A Milano tra Via Paolo Sarpi, Via Bramante e Via Niccolini e a Roma nel quartiere Esquilino e in via dell'Omo cominciarono coll'acquisizione selvaggia di appartamenti, in genere acquistati in contanti a prezzi anche superiori a quelli di mercato. Seguirono poi l'apertura di negozi e magazzini tutti uguali e di numerosi bar e ristoranti etnici. È una chiara attività di copertura per riciclare il denaro "sporco" proveniente da traffici illeciti.
Gli assalti con le armi bianche, col machete, nei locali delle chinatowns di Milano o Torino sono solo l'elemento folkloristico dei clan cinesi che hanno ormai cominciato ad assumere la forza contrattuale di scendere a patti con i clan della camorra (vedansi le indagini sul mercato immobiliare, l'import-export dal porto di Napoli, gli edifici del quartiere Esquilino di Roma (sotto il controllo della camorra) o con qualche calabrese in odore di ‘ndrangheta' per un centro commerciale.

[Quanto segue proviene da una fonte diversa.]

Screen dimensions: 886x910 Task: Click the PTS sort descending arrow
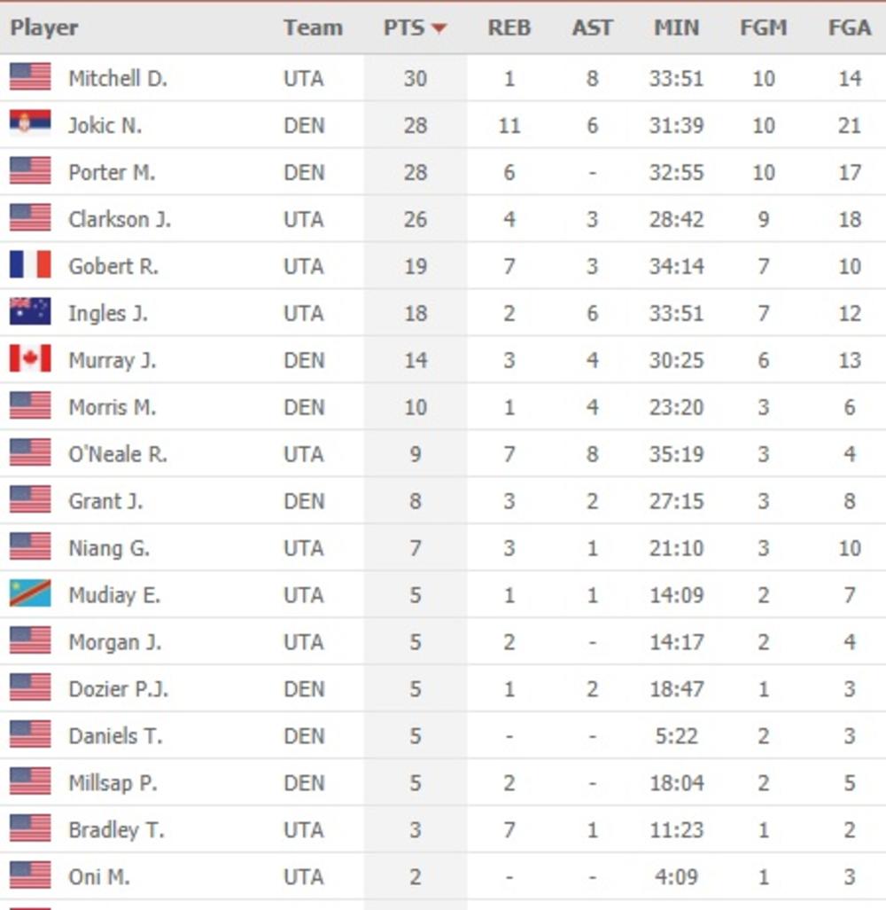click(x=439, y=29)
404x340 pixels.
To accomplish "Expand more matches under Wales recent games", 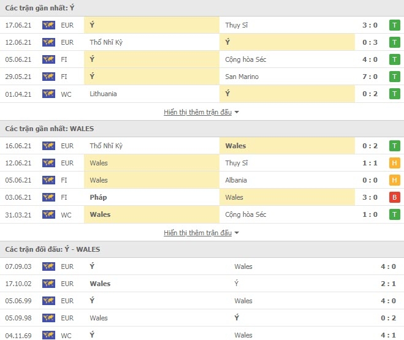I will click(x=197, y=233).
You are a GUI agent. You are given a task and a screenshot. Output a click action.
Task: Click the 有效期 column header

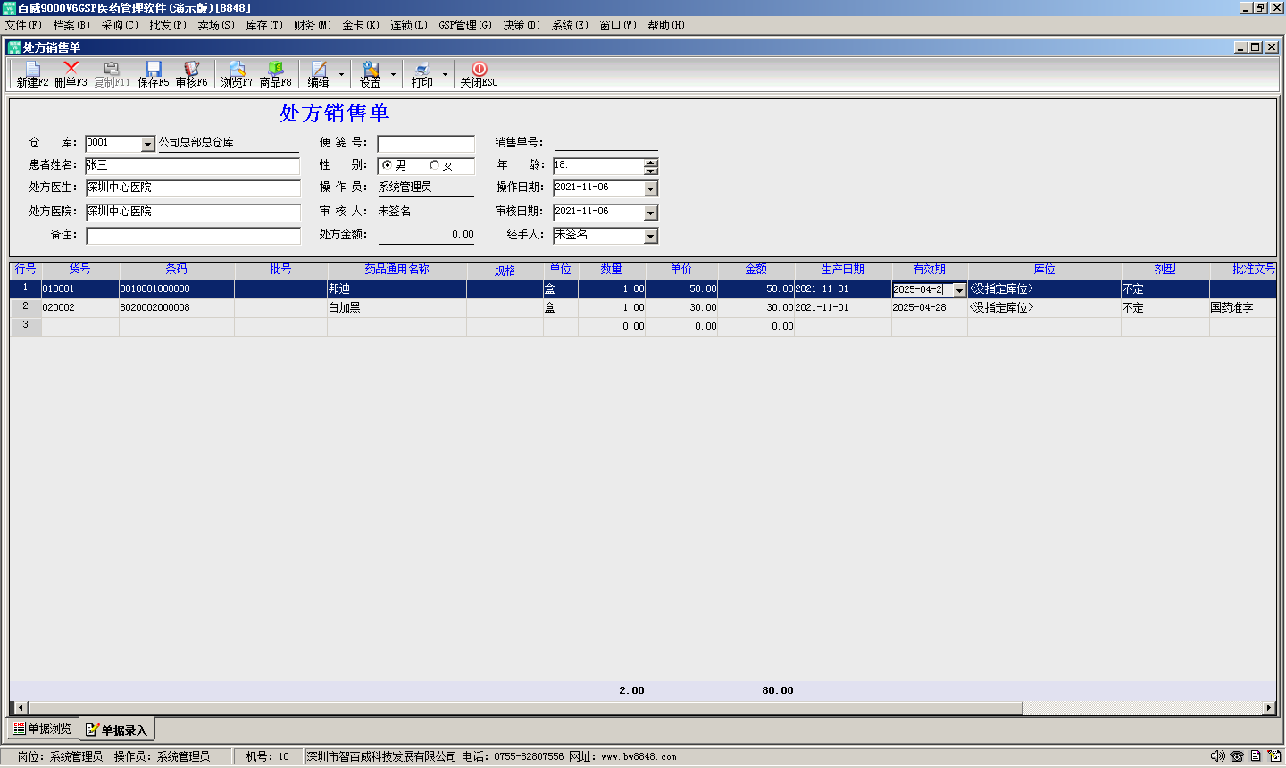pos(929,270)
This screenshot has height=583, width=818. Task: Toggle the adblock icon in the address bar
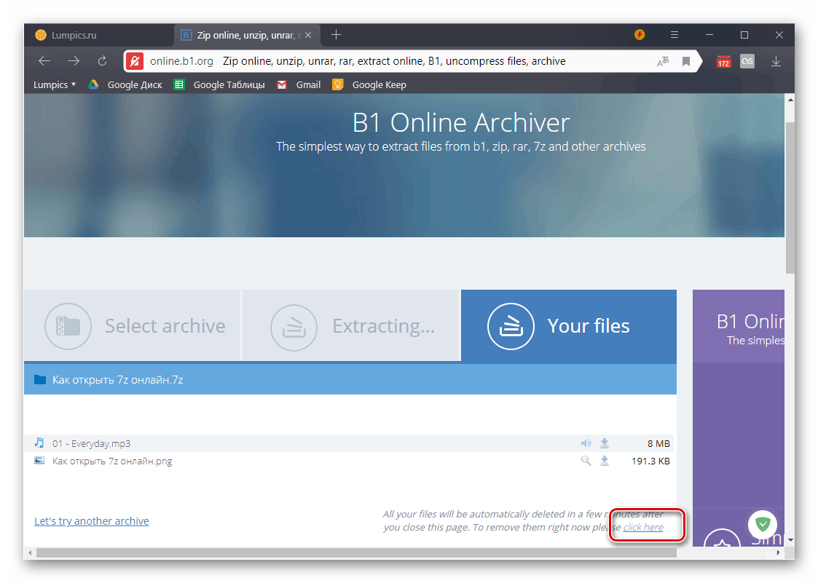(134, 61)
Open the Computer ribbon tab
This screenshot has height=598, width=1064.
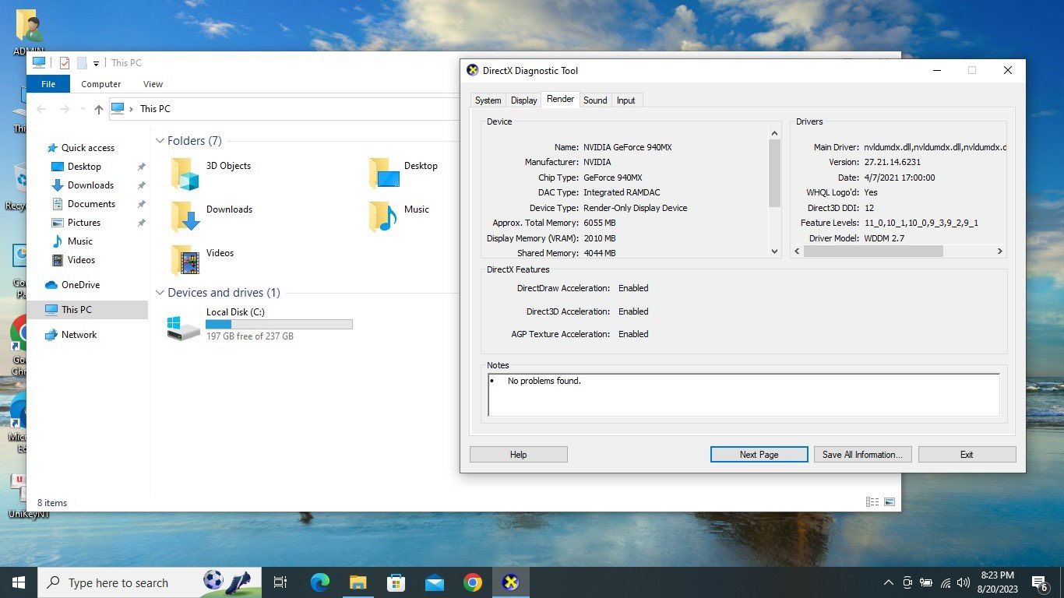coord(101,84)
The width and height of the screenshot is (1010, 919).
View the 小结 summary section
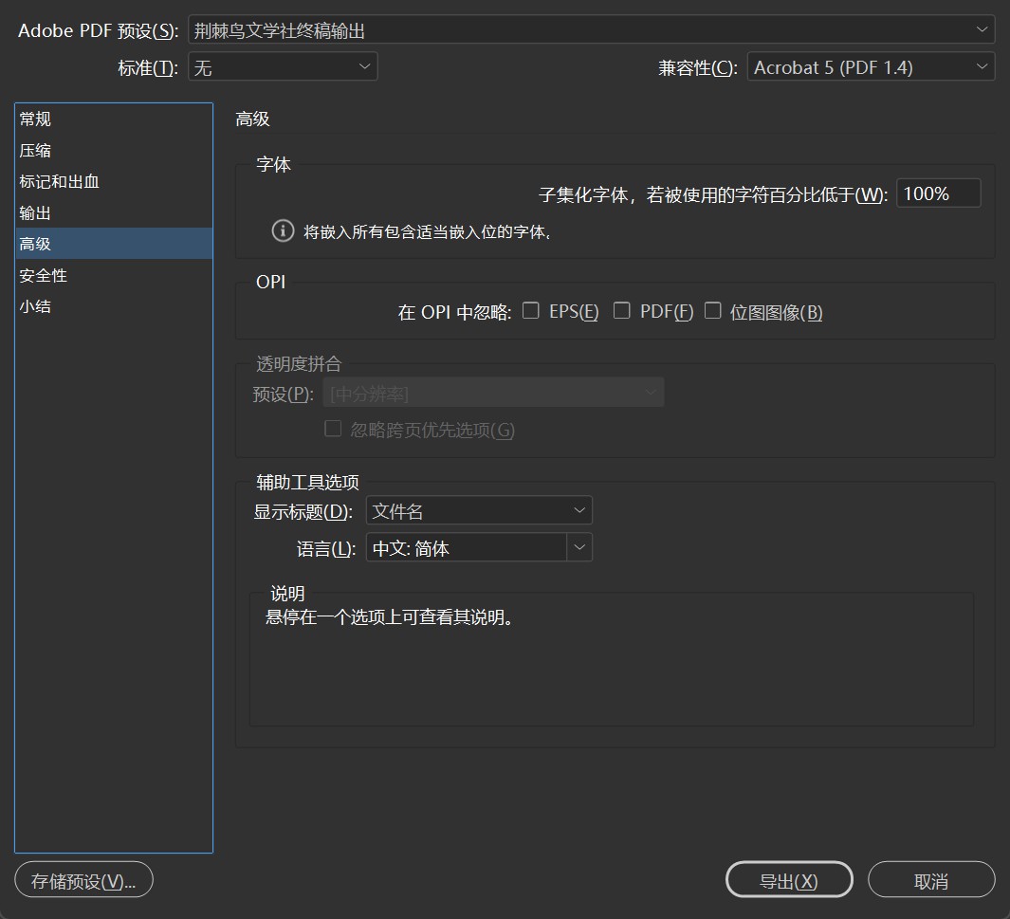pyautogui.click(x=36, y=306)
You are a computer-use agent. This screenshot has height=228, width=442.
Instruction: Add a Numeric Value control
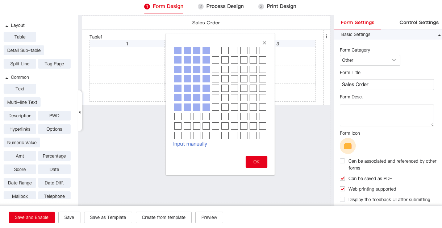click(x=21, y=142)
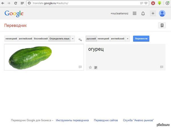The image size is (171, 128).
Task: Toggle the Определить язык source option
Action: pos(60,39)
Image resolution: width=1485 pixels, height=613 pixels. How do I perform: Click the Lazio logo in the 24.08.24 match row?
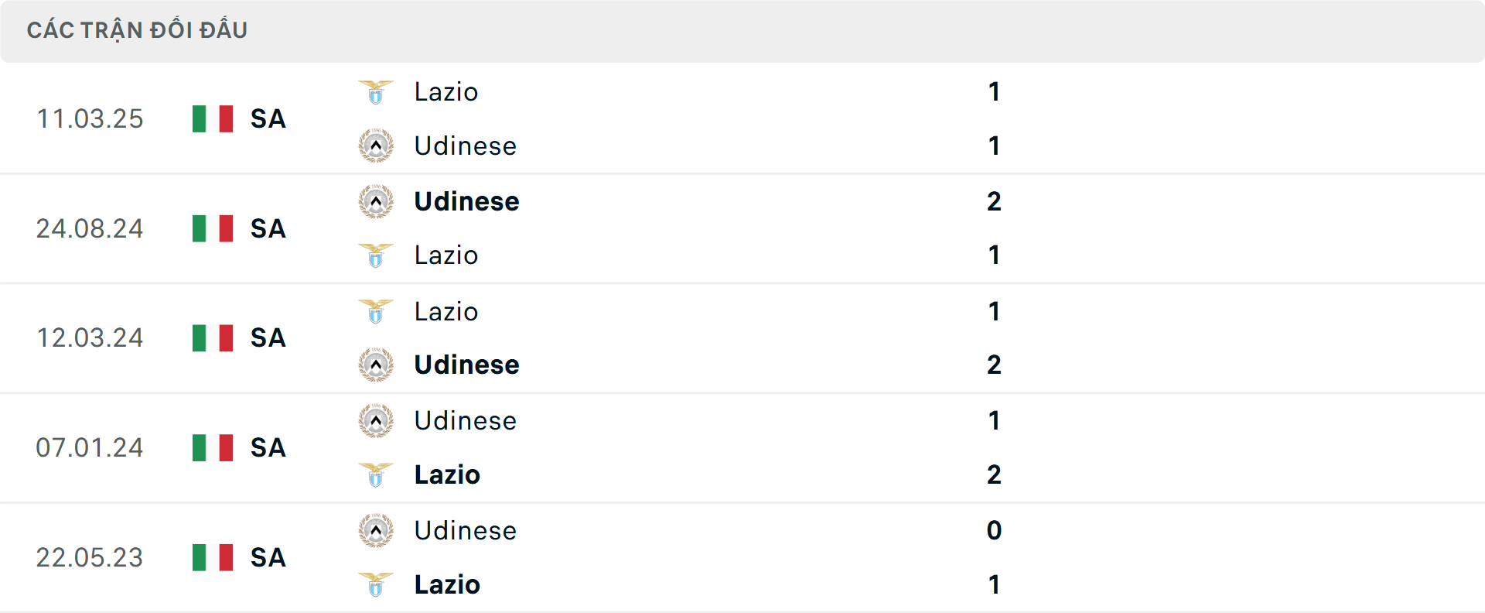(x=376, y=255)
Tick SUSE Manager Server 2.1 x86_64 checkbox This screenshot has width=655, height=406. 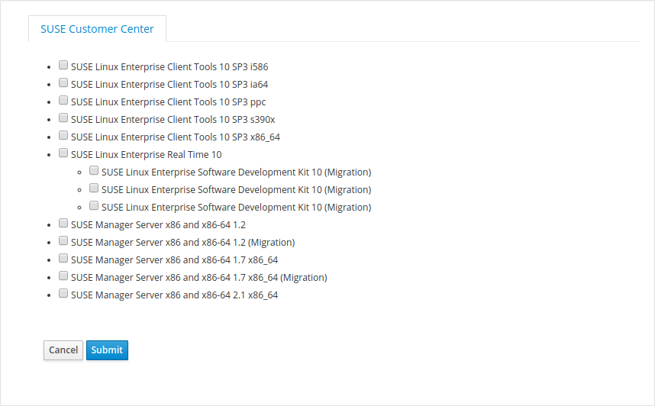click(63, 293)
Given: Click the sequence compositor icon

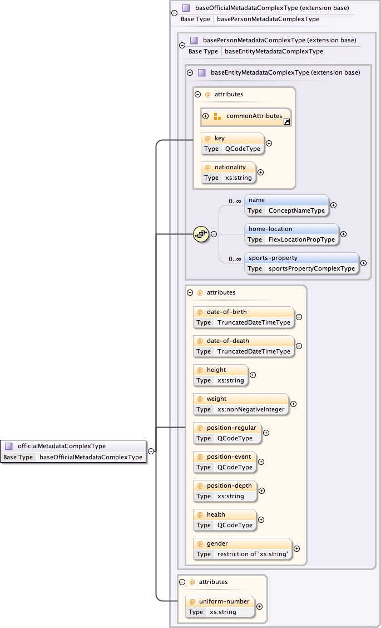Looking at the screenshot, I should pos(200,234).
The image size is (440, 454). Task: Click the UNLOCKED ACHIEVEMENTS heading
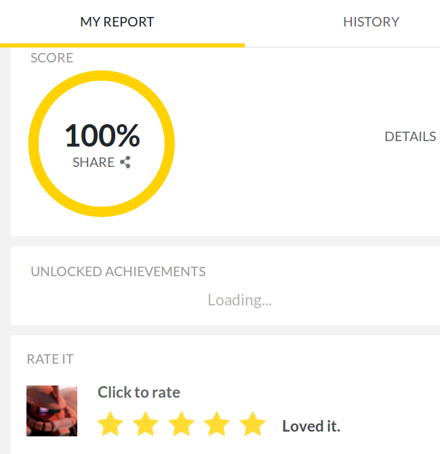tap(118, 272)
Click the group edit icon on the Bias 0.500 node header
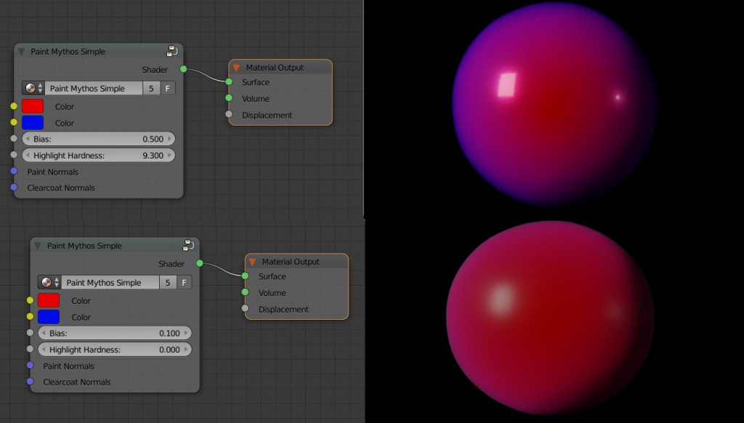This screenshot has width=744, height=423. [x=172, y=51]
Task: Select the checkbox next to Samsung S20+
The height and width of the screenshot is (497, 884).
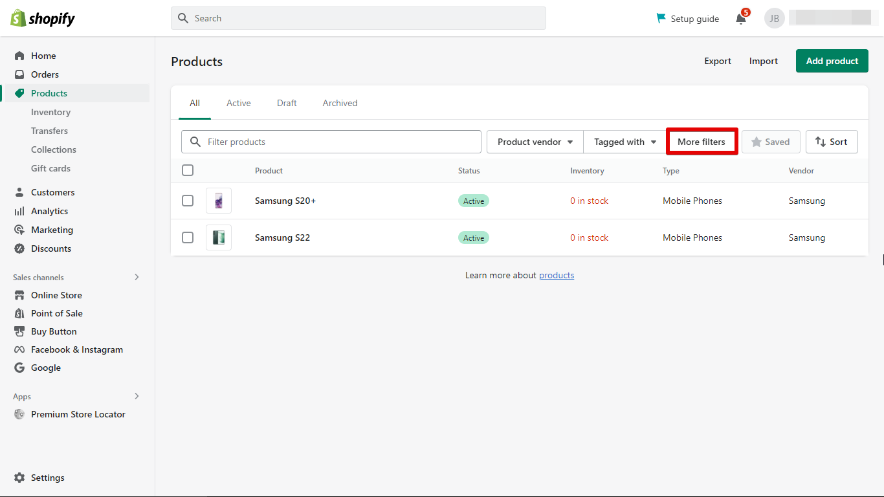Action: [188, 201]
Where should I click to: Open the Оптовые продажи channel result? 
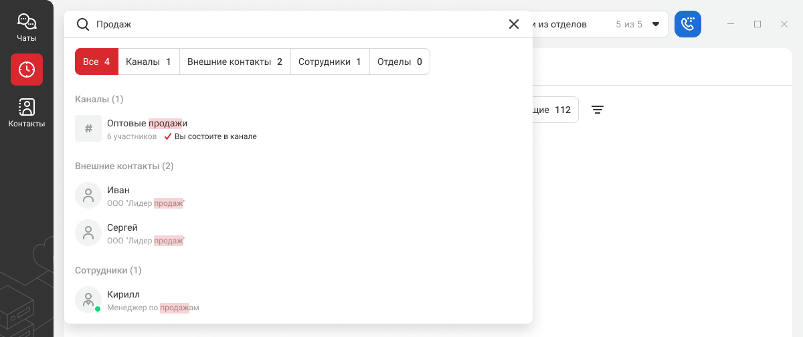(x=147, y=124)
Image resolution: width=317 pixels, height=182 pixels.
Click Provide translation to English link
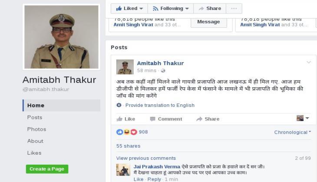pyautogui.click(x=160, y=106)
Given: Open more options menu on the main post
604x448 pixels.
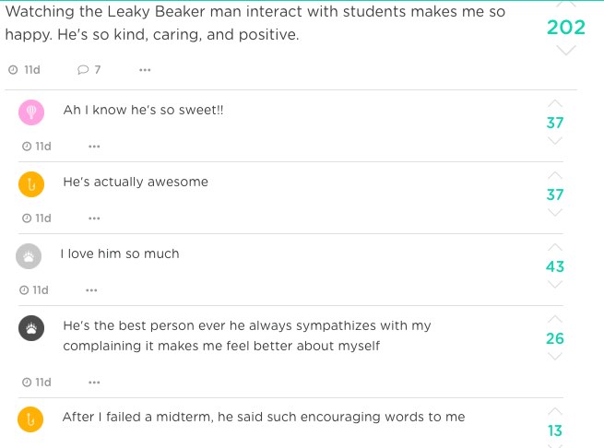Looking at the screenshot, I should pos(145,70).
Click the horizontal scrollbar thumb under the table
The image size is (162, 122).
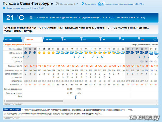[x=34, y=101]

Gli investigatori stimano che tra capi e sottocapi siano 250 i boss di un certo rango che in modo invisibile controllano territori ben delimitati. Gli esperti dicono che non c'è tempo da perdere. Non si deve più troppo attendere come si è sempre fatto con la storia del contrasto alla camorra, alla 'ndrangheta, a Cosa nostra e persino al terrorismo.
L'economia illegale è l'impresa mafiosa, è il crimine mafioso che si fa impresa. Essa conquista palazzi, negozi, capannoni e li mette al servizio dei propri affari.
La mafia cinese riesce ormai a muoversi liberamente su scala globale con collegamenti internazionali, creando così un'impresa multinazionale a struttura tentacolare. Ecco perché i problemi della mafia cinese non possono e non debbono essere circoscritti a qualche pezzo di quartiere di questa o quell'altra città. Sono problemi che sono destinati ad avere ricadute sull'economia nazionale e sulla normalità del suo svolgimento.
Nel silenzio mediatico la mafia cinese ha ormai gettato le fondamenta per le sue basi anche nel nostro paese.
Le Triadi cinesi sempre più forti nel nostro territorio alimentano la mafia cinese in Cina che non contrastata dalle autorità cinesi consente al sistema politico comunista di perpetuarsi a scapito delle libertà degli individui impediti nell'esprimere il proprio dissenso politico, religioso, intellettuale e filosofico.